My opinion is that we need to start again, revisit the whole question of the viaducts and their viability, ignore the nagging from the Aquilini’s and others who are impatient to build more towers there, and use a working group of interested residents from each of the neighbourhoods affected, assisted (but only assisted) by professional planners, to create an overall plan with or without the viaducts as they so determine.

COPEing With Housing Policy

April 9, 2018

Making policy democratically can be a messy business; it is always cleaner and more efficient to dictate policy from the top and simply have the underlings sign off on it. But that is not democratic, and COPE is nothing if not democratic. And so it was that I spent a couple of hours watching membership rather messily go through Housing Policy proposals on Saturday morning at the WISE Hall.  Policy development, though arguably the most important part of politics, is not a “sexy” enterprise to many and there were fewer than three dozen members in attendance. However, they more than made up for the small numbers by their enthusiasm and passion for the topics discussed.

Co-chair Connie Hubbs began by noting a number of dates that are of interest. The Vancouver District Labour Council is holding a “mediated” meeting on May 6th in their continuing attempt to create an alliance between COPE, the Greens, One City and Team Jean. I’m guessing Vision may also be invited even though their mayoral candidate — laughingly called an “independent” — has made it clear she doesn’t want to meet with COPE.

In the meanwhile COPE and Team Jean are continuing to meet with Patrick Condon who, in my opinion, would make a very good mayor; I suspect he would be attractive to the Greens too.

□ □ □ □ □ □ □

What you need to do.
1. According to the COPE housing policy post, where did members work through the Housing Policy proposals?
2. Write the next few paragraphs of the COPE housing policy post, picking up after its final sentence.
The rows are not needed for this work.

Dataset records:

□ □ □ □ □ □ □

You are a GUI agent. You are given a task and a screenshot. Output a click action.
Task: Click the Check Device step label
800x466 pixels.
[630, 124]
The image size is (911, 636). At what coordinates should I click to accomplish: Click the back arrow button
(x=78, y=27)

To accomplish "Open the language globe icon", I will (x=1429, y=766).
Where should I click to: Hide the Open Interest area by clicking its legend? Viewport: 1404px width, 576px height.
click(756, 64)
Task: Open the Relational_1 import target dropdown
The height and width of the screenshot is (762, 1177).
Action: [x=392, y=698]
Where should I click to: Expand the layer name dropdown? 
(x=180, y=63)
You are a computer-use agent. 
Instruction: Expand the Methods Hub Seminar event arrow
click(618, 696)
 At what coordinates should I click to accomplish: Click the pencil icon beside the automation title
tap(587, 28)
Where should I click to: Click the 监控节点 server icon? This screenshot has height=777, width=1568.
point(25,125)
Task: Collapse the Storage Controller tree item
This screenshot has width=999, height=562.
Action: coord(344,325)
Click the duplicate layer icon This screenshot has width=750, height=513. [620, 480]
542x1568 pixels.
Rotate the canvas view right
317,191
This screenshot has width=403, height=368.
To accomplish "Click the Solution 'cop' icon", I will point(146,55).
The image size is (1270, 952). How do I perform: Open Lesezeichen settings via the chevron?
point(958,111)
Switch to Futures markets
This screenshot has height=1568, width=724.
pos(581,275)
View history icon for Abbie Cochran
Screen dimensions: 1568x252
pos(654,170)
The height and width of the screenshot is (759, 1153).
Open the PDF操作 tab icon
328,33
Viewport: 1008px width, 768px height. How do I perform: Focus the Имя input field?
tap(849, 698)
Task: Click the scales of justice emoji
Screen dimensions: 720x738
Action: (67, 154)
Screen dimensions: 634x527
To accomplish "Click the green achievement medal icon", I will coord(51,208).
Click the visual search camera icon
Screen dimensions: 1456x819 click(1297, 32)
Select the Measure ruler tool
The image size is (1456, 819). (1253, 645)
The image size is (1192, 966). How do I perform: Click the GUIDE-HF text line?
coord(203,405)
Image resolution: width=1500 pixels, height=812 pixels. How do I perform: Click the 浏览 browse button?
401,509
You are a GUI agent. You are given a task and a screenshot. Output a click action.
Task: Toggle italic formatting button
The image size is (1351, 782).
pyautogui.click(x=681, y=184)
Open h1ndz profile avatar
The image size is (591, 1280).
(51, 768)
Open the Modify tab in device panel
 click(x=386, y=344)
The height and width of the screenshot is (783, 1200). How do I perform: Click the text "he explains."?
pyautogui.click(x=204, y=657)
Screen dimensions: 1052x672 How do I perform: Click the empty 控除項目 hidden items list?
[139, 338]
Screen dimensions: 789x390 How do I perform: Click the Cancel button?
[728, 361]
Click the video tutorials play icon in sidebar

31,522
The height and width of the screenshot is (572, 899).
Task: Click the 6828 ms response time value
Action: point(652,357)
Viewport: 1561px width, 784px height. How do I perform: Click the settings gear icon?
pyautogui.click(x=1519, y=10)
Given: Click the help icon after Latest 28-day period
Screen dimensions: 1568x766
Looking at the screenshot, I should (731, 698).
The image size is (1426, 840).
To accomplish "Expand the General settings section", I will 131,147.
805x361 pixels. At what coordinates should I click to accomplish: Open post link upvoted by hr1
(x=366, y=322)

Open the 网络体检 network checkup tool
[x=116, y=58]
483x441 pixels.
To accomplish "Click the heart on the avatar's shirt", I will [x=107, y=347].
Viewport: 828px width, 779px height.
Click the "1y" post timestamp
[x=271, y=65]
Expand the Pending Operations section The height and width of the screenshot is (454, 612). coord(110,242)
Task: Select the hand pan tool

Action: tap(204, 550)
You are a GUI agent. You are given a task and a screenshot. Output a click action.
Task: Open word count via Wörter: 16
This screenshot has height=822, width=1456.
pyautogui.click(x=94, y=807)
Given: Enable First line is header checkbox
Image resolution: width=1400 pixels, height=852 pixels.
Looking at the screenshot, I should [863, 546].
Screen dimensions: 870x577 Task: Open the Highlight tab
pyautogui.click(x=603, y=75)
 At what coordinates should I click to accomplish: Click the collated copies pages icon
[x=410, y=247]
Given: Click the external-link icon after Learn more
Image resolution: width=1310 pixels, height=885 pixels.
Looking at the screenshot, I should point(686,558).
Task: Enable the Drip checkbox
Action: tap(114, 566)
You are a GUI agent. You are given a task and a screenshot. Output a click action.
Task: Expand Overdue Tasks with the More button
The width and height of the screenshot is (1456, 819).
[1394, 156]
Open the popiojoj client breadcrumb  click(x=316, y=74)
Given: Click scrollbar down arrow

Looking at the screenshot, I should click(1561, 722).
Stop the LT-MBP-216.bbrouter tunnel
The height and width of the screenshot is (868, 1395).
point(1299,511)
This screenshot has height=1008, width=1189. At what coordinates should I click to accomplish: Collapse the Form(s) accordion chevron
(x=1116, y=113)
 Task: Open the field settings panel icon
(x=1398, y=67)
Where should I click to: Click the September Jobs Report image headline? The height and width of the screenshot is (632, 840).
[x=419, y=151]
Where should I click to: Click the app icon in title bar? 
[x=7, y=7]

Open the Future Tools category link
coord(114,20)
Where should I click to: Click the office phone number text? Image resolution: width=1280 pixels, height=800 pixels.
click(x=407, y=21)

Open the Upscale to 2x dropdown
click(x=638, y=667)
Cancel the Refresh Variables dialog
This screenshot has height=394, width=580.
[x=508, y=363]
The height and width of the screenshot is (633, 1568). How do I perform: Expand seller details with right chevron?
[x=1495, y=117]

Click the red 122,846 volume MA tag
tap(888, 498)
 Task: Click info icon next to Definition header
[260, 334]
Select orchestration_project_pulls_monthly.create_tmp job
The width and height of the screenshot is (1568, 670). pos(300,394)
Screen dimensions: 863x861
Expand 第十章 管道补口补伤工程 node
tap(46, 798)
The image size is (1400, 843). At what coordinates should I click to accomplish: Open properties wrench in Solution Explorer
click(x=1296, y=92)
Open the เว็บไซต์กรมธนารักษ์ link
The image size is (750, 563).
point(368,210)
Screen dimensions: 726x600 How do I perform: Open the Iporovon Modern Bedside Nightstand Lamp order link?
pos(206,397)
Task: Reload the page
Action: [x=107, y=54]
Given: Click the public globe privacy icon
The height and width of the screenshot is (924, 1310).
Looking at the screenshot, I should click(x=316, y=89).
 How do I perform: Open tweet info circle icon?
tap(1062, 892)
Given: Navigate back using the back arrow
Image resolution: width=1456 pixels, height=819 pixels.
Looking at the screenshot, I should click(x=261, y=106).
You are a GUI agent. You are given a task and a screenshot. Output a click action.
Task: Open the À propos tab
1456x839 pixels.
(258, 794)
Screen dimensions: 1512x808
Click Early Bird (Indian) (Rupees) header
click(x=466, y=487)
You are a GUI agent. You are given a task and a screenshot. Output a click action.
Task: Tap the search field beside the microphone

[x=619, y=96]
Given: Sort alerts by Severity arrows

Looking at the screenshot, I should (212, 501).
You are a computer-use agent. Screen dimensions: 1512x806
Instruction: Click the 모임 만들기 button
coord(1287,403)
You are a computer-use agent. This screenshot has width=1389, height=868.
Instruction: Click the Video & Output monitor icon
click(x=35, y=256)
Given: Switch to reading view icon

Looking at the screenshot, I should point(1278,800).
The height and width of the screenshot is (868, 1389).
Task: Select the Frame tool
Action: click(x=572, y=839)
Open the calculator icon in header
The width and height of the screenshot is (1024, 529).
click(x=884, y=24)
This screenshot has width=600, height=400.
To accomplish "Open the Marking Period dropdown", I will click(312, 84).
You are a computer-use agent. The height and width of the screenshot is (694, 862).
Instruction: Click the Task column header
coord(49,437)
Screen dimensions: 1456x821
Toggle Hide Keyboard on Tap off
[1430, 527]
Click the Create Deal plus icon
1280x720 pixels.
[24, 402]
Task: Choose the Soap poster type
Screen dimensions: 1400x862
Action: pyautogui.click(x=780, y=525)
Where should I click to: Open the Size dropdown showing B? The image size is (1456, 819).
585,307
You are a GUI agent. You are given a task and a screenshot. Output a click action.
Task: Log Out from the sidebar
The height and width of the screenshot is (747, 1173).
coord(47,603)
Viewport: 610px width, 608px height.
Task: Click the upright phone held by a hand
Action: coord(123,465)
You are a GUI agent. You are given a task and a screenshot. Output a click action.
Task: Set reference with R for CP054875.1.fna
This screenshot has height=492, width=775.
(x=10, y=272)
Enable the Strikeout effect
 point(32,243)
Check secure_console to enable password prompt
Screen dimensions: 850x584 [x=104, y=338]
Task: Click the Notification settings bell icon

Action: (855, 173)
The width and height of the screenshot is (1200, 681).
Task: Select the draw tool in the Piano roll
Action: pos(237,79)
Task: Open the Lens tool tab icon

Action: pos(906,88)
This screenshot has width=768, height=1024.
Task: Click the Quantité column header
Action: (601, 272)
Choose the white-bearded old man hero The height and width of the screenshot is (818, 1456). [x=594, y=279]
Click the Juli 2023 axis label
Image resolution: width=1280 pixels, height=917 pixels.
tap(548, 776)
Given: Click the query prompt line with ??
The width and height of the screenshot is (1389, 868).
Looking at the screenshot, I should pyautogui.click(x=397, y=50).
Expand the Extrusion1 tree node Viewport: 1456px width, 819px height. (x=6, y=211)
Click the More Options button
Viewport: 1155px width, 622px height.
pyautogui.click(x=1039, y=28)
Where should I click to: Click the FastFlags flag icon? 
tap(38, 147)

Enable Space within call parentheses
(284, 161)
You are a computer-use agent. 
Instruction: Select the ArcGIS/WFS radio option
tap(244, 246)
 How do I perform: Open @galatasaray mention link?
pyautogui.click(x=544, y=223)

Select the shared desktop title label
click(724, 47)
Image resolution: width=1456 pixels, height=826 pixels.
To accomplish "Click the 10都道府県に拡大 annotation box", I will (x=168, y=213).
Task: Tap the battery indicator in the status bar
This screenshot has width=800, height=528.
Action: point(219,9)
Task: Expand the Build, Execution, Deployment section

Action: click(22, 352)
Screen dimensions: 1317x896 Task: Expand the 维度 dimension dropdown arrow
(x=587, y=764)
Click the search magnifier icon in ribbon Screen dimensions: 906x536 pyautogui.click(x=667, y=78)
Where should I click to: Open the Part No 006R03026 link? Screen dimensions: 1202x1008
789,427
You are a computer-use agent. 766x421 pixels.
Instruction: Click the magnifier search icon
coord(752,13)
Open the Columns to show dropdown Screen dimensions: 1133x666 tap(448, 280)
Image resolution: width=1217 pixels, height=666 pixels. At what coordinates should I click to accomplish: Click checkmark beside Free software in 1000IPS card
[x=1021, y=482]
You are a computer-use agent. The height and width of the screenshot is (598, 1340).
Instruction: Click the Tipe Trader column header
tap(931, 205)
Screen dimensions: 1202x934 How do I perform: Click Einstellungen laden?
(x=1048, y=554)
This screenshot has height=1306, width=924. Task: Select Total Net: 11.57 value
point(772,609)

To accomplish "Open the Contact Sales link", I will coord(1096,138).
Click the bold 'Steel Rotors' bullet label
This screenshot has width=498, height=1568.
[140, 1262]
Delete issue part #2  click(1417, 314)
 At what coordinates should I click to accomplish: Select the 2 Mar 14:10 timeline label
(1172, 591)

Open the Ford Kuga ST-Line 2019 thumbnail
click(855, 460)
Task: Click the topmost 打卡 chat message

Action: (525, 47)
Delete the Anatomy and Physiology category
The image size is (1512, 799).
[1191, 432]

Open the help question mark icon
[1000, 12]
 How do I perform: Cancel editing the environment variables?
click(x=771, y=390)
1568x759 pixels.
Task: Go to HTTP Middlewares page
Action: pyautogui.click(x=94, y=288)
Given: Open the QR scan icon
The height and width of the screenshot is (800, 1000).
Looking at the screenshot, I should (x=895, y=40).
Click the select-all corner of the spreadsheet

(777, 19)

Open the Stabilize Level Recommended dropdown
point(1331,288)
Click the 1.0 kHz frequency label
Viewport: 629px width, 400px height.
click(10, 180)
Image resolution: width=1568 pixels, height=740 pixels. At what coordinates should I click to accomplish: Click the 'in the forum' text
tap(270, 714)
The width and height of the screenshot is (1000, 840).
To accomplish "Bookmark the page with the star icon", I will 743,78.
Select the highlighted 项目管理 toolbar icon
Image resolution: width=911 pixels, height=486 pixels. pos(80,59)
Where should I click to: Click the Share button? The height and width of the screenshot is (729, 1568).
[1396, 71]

□ □ □ □ □ □ □

Outputs for the tasks.
1. At the WISE Hall.

2.
The COPE nomination meeting is set for June 10th, with more details to follow. If you are interested in participating, you need to be a COPE member thirty days prior.

Then, onto policy. A long document was circulated with a number of different proposals.  It was revealed later in the meeting that some of the proposals had already made their way to the Policy Committee and had already been incorporated into their document which will be brought before the membership. This meeting was dealing with a very wide range of topics from Housing through Economy, Transit to Indigenous Relations. I was only able to stay for the Housing segment.

The first set of proposals from a member, included a call to increase the cost of CACs and DCLs “to reflect true benefits to developers,” a luxury of “mansion” tax on super-expensive homes, a moratorium on condo building and gentrification in the DTES, an immediate moratorium on demolition “in single and multi-family zones”, a major push in rental construction, rent controls on “large developments”, and changes to regulations to make in-house suites easier to build.  This was such a large and complex set of proposals (I have merely traced the high points above) that it was clearly destined to be referred back to the Policy Committee for refinement and further consideration. (see my comments at the end of this review)

A second proposal from a member concerned a city-wide plan and neighbourhood consultation prior to re-developments, including a final veto by neighbourhoods.  There was some serious discussion about the problems with a city-wide plan, and no-one seemed to recognize that if a neighbourhood can say “no” to development then Shaughnessy and Point Grey and others could just as easily say “no” to social housing. This motion, too, was referred for more work.

A proposal to increase use of co-ops was approved.

Team Jean submitted a number of proposals including a four-year rent freeze (approved), and making rents tied to each unit rather than to each tenancy (approved).  Team Jean also proposed a mansion tax, the stopping of renovictions by giving the right of return at the same rent to any tenant displaced, better checking of rental condition by City Building Department, moratorium on demolition of rental properties when vacancy rate is below 4%, a proposal to end discrimination against pet owners in rentals, the building of 4,500 affordable units per year for the next four years, and the development of a progressive commercial property tax to assist small business owners.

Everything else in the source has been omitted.